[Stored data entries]

------

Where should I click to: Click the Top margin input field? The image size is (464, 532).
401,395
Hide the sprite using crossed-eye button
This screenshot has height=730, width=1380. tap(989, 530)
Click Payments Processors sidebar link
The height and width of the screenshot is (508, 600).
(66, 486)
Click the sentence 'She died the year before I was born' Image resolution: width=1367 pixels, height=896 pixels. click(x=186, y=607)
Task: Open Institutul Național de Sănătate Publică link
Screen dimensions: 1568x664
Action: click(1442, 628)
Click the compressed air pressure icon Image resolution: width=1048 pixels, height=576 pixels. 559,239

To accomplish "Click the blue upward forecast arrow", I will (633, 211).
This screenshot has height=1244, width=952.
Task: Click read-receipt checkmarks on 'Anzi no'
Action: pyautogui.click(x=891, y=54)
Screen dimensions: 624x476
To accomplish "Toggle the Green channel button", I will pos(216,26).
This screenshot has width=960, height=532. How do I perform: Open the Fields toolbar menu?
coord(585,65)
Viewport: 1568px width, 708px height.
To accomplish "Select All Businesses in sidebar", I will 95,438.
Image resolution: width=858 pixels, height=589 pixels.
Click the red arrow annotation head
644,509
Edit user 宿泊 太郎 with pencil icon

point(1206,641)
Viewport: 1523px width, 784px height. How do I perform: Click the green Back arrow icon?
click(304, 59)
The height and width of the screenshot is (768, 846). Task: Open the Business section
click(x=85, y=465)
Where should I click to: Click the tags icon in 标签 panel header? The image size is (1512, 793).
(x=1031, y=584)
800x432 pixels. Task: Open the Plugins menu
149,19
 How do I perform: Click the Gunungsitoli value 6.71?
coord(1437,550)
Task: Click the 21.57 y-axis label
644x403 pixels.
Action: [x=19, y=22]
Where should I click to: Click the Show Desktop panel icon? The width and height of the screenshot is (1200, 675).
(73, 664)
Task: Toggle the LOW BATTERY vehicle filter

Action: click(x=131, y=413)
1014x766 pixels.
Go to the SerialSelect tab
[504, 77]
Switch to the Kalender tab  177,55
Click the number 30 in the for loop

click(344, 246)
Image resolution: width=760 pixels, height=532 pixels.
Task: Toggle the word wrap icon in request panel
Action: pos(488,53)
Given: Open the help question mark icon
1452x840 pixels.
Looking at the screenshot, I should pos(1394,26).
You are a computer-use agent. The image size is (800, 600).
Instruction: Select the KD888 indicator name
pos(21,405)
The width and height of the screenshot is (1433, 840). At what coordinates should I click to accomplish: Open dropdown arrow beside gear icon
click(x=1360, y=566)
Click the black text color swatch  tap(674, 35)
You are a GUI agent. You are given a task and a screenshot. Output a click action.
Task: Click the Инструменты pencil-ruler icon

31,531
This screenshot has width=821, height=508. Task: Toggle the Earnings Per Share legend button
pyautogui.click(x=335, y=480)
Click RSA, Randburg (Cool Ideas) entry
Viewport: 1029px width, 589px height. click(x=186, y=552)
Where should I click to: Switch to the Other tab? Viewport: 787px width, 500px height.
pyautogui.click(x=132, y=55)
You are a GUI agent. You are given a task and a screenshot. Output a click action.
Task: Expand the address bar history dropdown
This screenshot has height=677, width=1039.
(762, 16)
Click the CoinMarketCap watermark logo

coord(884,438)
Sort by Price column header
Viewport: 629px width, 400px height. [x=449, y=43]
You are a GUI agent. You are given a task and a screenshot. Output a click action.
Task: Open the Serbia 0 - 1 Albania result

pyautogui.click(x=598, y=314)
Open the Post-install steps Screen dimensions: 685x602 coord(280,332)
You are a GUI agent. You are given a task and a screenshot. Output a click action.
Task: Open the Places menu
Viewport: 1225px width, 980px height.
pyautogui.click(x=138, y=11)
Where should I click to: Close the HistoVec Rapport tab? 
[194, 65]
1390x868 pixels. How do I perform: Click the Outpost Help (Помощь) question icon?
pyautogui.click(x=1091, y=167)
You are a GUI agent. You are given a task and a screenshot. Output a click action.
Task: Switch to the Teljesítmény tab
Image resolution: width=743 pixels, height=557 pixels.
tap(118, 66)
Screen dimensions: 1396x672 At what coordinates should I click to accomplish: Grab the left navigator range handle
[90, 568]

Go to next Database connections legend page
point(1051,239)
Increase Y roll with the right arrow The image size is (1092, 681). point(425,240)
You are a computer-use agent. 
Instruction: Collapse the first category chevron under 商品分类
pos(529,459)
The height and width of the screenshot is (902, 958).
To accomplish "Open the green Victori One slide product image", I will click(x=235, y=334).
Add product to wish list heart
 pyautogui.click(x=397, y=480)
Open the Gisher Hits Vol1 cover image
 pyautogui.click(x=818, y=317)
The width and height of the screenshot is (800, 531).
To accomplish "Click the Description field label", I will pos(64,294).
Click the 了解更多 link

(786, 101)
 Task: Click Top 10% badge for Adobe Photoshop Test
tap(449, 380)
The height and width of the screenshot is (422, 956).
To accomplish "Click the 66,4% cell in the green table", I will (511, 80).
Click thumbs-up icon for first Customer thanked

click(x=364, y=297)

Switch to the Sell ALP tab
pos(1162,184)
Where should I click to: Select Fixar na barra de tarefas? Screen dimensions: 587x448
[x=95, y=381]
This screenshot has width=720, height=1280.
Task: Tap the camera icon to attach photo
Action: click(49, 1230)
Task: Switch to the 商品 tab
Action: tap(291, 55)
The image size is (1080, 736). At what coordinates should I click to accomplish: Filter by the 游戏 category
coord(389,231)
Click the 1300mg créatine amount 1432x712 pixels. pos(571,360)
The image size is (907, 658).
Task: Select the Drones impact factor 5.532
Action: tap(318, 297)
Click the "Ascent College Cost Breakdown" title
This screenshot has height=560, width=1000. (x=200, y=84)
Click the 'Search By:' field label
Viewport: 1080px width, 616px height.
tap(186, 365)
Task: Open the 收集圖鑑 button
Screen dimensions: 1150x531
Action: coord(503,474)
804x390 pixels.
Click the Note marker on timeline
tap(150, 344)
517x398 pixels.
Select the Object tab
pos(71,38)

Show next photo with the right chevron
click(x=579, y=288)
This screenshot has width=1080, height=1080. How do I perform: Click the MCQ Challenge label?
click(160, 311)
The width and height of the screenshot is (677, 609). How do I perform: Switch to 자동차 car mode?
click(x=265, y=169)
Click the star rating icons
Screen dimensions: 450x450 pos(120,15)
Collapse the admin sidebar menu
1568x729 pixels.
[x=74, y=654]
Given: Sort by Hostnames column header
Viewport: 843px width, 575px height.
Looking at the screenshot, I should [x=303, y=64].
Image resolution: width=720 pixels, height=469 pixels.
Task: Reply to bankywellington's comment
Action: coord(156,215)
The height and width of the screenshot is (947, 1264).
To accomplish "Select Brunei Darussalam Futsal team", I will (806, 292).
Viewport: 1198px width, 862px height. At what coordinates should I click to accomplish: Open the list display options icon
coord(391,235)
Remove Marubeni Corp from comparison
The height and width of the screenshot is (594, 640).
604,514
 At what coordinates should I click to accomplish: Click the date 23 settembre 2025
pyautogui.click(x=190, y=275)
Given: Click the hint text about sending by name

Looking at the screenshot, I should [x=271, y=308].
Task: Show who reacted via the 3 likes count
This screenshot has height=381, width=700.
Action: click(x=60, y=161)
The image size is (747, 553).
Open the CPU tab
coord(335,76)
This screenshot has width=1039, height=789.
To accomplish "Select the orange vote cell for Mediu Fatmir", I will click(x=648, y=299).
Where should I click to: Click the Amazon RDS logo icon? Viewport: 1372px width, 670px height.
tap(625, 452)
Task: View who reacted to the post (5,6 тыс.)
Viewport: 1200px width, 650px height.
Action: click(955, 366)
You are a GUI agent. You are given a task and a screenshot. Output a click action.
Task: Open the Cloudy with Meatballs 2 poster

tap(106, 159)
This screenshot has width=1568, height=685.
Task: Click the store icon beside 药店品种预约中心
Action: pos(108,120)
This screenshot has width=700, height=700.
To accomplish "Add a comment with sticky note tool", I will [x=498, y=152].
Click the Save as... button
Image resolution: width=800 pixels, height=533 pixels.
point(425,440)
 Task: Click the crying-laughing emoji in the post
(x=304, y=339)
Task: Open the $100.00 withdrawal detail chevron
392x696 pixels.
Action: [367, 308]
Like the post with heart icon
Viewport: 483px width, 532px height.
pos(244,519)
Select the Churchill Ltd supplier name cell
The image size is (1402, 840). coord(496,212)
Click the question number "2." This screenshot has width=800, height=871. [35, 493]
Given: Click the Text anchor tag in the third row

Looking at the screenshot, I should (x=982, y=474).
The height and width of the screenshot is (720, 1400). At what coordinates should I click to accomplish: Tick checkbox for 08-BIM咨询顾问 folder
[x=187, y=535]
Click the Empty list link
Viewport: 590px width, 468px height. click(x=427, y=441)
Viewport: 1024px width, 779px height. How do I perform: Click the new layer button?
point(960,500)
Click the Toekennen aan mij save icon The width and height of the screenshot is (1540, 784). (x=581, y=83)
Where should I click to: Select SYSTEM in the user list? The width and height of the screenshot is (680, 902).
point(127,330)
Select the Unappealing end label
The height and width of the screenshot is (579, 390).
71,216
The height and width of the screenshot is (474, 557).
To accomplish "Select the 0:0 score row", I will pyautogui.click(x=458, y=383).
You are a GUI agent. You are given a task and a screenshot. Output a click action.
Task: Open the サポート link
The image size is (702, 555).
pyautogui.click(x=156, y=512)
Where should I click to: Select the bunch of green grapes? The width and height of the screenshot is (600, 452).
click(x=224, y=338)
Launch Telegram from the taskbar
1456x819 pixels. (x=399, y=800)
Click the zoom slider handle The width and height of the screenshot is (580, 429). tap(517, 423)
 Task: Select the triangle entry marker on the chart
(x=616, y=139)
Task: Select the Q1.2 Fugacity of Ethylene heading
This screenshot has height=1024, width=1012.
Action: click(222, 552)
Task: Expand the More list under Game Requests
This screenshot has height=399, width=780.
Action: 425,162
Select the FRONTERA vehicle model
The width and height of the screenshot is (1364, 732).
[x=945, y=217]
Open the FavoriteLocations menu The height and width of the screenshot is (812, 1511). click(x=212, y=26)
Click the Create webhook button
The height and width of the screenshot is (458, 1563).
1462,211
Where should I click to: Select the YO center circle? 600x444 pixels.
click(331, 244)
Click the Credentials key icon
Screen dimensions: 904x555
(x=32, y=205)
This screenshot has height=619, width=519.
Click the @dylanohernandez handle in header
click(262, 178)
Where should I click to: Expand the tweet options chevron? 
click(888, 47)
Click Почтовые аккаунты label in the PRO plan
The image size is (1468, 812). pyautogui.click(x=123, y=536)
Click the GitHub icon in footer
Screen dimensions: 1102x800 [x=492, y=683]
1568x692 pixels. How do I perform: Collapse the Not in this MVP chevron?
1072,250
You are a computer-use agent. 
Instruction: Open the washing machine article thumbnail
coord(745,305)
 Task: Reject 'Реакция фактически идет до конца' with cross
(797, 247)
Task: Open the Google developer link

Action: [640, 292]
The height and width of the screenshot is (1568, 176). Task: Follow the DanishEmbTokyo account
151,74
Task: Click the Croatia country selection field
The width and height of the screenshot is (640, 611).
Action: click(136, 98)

------

As the answer, set down only the lines from the data above between the one holding "Viewport: 1024px width, 779px" and the one holding "Click the Toekennen", inclusive, exactly as they read.

- Answer to this problem:
Viewport: 1024px width, 779px height. How do I perform: Click the new layer button?
point(960,500)
Click the Toekennen aan mij save icon The width and height of the screenshot is (1540, 784). (x=581, y=83)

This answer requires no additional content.